Aim of the task ▸
In the records below, the line with "Open the INVENTORY menu" opens the range and the line with "Task: Click the Execution plan tab icon" closes it; print that range exactly and nothing else.

......

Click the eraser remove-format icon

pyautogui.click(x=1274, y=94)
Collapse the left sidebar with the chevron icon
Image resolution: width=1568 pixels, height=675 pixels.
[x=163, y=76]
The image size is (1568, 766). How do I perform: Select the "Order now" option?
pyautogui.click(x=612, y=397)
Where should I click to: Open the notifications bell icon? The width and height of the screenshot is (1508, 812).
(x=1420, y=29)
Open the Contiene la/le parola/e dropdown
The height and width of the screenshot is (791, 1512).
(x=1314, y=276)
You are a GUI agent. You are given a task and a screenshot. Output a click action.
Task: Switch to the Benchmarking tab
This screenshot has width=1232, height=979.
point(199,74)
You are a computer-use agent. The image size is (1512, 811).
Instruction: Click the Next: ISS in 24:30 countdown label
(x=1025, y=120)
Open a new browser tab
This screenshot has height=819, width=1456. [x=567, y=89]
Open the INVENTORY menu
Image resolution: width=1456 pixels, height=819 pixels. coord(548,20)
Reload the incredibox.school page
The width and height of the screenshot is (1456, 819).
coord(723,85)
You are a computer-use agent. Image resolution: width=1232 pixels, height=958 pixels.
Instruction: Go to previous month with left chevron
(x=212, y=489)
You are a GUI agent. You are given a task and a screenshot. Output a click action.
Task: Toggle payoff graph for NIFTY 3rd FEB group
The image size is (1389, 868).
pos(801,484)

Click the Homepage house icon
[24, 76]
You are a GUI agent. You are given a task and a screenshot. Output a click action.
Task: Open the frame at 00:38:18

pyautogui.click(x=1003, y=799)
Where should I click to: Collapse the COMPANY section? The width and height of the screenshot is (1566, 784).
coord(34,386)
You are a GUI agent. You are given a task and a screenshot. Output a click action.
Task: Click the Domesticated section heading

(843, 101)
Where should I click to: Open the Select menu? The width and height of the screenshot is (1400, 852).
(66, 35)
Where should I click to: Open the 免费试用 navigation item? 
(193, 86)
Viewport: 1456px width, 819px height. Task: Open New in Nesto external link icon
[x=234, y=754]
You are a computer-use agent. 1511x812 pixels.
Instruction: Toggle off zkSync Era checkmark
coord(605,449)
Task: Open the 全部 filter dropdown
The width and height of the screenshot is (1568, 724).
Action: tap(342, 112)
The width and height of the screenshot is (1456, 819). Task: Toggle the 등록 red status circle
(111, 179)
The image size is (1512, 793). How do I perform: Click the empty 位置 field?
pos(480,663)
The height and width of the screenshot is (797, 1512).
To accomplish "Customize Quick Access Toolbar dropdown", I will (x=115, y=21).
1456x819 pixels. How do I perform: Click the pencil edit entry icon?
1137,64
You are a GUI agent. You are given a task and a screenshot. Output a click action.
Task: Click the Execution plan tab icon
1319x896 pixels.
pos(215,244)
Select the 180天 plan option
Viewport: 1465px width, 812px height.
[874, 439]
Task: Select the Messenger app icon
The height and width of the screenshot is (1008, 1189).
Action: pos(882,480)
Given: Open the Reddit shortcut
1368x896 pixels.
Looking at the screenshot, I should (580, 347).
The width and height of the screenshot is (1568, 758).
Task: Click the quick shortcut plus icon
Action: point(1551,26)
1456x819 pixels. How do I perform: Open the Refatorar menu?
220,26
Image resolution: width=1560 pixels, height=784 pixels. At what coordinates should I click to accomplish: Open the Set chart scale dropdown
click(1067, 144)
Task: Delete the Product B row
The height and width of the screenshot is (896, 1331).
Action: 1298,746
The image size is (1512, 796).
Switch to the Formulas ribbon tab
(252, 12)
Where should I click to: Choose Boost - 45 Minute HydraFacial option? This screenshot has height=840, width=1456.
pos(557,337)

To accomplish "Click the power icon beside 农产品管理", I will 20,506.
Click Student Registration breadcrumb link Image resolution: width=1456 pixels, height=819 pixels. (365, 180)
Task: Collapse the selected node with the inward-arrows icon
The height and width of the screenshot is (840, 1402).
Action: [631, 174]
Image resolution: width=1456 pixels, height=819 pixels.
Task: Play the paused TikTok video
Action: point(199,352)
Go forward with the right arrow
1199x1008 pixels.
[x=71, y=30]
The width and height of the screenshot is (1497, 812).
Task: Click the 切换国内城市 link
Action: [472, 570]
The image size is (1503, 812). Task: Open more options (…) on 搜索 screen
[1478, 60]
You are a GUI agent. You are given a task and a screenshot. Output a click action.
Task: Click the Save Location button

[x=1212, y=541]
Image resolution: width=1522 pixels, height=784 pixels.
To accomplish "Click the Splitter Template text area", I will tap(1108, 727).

......

Answer to the problem ▸
Open the INVENTORY menu
Image resolution: width=1456 pixels, height=819 pixels. coord(548,20)
Reload the incredibox.school page
The width and height of the screenshot is (1456, 819).
coord(723,85)
You are a computer-use agent. Image resolution: width=1232 pixels, height=958 pixels.
Instruction: Go to previous month with left chevron
(x=212, y=489)
You are a GUI agent. You are given a task and a screenshot. Output a click action.
Task: Toggle payoff graph for NIFTY 3rd FEB group
The image size is (1389, 868).
pos(801,484)

Click the Homepage house icon
[24, 76]
You are a GUI agent. You are given a task and a screenshot. Output a click action.
Task: Open the frame at 00:38:18

pyautogui.click(x=1003, y=799)
Where should I click to: Collapse the COMPANY section? The width and height of the screenshot is (1566, 784).
coord(34,386)
You are a GUI agent. You are given a task and a screenshot. Output a click action.
Task: Click the Domesticated section heading

(843, 101)
Where should I click to: Open the Select menu? The width and height of the screenshot is (1400, 852).
(66, 35)
Where should I click to: Open the 免费试用 navigation item? 
(193, 86)
Viewport: 1456px width, 819px height. Task: Open New in Nesto external link icon
[x=234, y=754]
You are a computer-use agent. 1511x812 pixels.
Instruction: Toggle off zkSync Era checkmark
coord(605,449)
Task: Open the 全部 filter dropdown
The width and height of the screenshot is (1568, 724).
Action: tap(342, 112)
The width and height of the screenshot is (1456, 819). Task: Toggle the 등록 red status circle
(111, 179)
The image size is (1512, 793). How do I perform: Click the empty 位置 field?
pos(480,663)
The height and width of the screenshot is (797, 1512).
To accomplish "Customize Quick Access Toolbar dropdown", I will (x=115, y=21).
1456x819 pixels. How do I perform: Click the pencil edit entry icon?
1137,64
You are a GUI agent. You are given a task and a screenshot. Output a click action.
Task: Click the Execution plan tab icon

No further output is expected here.